[Collected data entries]
_____

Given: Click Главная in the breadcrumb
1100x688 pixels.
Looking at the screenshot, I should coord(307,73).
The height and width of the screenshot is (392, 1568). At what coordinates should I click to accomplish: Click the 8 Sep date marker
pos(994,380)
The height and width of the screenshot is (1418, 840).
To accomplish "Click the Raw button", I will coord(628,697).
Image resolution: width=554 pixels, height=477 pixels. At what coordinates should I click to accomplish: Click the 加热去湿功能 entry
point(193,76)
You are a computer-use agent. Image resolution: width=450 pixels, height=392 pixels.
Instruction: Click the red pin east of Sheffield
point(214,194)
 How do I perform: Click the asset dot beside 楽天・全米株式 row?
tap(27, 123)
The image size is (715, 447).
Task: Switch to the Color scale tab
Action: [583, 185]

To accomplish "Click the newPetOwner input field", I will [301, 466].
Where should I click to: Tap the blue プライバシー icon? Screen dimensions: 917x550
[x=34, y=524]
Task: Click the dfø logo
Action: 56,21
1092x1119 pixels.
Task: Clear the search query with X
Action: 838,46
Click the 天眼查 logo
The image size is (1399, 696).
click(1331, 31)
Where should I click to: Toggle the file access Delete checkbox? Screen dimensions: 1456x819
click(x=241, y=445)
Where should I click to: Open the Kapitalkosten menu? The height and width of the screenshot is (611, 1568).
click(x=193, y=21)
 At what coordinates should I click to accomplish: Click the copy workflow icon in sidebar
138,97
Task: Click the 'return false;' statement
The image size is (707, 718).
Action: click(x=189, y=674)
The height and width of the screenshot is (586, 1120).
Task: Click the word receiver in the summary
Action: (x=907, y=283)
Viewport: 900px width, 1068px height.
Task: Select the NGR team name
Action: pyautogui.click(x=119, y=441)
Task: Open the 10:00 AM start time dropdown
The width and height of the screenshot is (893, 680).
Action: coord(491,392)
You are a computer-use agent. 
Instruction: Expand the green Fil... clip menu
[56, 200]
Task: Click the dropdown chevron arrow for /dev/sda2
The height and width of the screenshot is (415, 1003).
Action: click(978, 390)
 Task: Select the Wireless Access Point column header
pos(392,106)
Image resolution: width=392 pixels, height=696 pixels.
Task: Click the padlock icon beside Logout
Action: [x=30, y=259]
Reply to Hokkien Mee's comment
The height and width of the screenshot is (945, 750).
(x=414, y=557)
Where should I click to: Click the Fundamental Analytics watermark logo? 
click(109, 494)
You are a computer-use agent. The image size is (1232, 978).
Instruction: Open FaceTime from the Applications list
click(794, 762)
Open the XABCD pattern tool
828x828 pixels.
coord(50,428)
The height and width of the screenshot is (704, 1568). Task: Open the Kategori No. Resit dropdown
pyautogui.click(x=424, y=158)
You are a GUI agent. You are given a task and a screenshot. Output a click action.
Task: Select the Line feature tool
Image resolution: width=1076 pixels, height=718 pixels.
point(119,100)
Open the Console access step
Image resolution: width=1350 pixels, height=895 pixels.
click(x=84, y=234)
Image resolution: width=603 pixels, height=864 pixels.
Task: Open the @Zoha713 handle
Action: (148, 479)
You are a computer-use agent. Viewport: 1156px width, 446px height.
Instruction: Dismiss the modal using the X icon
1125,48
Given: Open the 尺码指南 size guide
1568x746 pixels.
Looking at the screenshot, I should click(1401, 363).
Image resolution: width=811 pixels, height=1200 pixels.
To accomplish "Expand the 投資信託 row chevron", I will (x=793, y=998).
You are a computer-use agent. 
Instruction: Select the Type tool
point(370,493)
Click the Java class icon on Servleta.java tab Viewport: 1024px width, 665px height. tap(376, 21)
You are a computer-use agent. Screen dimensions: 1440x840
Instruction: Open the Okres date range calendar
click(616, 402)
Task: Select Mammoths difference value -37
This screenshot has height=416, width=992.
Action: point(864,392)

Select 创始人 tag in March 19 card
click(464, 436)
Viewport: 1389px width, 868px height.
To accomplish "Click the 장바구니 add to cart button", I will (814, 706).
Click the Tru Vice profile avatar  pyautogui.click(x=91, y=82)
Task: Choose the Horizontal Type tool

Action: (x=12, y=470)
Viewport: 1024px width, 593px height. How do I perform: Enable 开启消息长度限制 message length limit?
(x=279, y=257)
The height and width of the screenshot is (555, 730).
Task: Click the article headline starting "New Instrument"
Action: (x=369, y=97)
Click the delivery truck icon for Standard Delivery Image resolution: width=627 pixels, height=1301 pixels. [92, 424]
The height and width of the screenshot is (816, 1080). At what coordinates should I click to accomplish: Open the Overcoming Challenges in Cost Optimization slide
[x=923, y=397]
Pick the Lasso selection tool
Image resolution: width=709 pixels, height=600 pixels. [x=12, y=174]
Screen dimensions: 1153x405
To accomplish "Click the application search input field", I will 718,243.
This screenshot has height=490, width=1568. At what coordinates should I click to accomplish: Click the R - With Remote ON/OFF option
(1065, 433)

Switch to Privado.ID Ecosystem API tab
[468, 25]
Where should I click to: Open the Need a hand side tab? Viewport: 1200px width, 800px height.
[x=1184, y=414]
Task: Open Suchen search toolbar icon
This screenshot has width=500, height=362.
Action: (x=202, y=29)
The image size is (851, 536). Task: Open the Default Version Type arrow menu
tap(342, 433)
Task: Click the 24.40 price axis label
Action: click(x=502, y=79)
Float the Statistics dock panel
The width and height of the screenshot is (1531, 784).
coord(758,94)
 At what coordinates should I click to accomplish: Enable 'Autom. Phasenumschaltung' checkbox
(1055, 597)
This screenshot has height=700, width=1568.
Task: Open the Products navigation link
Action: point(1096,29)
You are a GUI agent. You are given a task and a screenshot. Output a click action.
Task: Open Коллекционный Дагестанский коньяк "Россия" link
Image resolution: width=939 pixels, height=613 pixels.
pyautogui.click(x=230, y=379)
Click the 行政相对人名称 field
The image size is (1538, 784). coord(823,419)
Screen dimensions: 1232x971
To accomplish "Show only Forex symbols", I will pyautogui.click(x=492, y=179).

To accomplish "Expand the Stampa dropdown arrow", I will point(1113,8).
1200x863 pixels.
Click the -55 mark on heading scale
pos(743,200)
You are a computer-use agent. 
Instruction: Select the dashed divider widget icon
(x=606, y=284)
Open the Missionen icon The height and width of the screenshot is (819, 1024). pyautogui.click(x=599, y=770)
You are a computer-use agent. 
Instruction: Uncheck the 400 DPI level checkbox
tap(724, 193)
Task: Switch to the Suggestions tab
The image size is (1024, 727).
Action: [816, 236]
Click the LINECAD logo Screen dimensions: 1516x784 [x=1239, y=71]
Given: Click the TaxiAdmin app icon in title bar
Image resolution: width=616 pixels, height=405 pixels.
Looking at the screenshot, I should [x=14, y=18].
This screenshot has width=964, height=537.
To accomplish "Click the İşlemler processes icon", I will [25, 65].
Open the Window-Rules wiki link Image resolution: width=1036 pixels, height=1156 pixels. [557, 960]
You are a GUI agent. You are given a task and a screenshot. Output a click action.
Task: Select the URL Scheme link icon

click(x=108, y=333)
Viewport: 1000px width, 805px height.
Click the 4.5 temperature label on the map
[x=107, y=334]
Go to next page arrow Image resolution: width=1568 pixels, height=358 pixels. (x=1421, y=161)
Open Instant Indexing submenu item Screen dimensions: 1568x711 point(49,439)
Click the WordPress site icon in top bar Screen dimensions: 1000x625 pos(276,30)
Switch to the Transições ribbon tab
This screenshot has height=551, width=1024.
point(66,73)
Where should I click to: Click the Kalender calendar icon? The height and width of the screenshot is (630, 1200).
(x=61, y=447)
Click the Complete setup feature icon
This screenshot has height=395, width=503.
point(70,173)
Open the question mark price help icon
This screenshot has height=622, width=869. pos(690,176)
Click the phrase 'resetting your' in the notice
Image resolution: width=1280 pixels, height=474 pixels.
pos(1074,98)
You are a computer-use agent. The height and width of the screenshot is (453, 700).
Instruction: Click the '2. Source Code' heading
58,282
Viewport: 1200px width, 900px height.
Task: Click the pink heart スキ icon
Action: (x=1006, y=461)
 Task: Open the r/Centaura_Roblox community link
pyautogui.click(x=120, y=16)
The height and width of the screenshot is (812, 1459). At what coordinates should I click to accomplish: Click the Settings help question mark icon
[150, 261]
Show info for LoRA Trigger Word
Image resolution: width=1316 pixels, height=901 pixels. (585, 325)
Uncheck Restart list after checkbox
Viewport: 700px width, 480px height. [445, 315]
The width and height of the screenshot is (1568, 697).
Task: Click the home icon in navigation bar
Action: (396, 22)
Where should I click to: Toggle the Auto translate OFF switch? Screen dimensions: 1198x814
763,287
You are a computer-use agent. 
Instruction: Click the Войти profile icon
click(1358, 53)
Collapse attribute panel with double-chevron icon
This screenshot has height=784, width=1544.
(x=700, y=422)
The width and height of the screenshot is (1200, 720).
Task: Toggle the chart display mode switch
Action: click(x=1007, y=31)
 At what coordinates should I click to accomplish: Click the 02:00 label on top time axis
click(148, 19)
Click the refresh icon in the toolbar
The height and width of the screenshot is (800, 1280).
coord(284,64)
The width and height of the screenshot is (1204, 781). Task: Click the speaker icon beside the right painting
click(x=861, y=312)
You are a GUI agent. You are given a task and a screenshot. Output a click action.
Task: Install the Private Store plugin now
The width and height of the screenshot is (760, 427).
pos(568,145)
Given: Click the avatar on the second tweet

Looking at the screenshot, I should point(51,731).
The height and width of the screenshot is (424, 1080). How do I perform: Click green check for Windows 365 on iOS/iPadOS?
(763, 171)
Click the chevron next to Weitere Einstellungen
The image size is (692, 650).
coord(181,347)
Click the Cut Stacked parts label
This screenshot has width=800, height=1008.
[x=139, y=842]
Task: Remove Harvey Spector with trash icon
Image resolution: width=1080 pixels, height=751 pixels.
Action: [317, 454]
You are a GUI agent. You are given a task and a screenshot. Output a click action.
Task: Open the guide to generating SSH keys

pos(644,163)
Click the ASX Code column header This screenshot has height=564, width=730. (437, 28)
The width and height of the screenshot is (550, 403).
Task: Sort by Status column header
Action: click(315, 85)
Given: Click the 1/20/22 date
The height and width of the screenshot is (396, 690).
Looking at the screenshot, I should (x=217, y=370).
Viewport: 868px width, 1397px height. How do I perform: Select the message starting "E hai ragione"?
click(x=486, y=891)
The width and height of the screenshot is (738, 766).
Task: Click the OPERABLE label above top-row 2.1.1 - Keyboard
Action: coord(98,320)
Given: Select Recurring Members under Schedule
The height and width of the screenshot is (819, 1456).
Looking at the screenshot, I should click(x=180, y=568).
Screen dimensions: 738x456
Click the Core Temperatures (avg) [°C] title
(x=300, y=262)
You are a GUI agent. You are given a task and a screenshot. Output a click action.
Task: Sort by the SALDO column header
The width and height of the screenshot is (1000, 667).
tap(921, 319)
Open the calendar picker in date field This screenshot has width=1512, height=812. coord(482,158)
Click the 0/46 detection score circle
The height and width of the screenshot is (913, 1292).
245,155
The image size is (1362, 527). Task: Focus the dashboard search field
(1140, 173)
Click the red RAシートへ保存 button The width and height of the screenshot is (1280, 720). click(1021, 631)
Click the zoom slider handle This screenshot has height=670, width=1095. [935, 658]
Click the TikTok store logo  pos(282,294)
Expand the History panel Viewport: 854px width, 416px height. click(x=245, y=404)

_____

A word-for-word copy of the lines above from the one with "Image resolution: width=1076" through the one with "Image resolution: width=811", inclusive, is the only output wanted.

Image resolution: width=1076 pixels, height=718 pixels.
point(119,100)
Open the Console access step
Image resolution: width=1350 pixels, height=895 pixels.
click(x=84, y=234)
Image resolution: width=603 pixels, height=864 pixels.
Task: Open the @Zoha713 handle
Action: (148, 479)
You are a computer-use agent. Viewport: 1156px width, 446px height.
Instruction: Dismiss the modal using the X icon
1125,48
Given: Open the 尺码指南 size guide
1568x746 pixels.
Looking at the screenshot, I should click(1401, 363).
Image resolution: width=811 pixels, height=1200 pixels.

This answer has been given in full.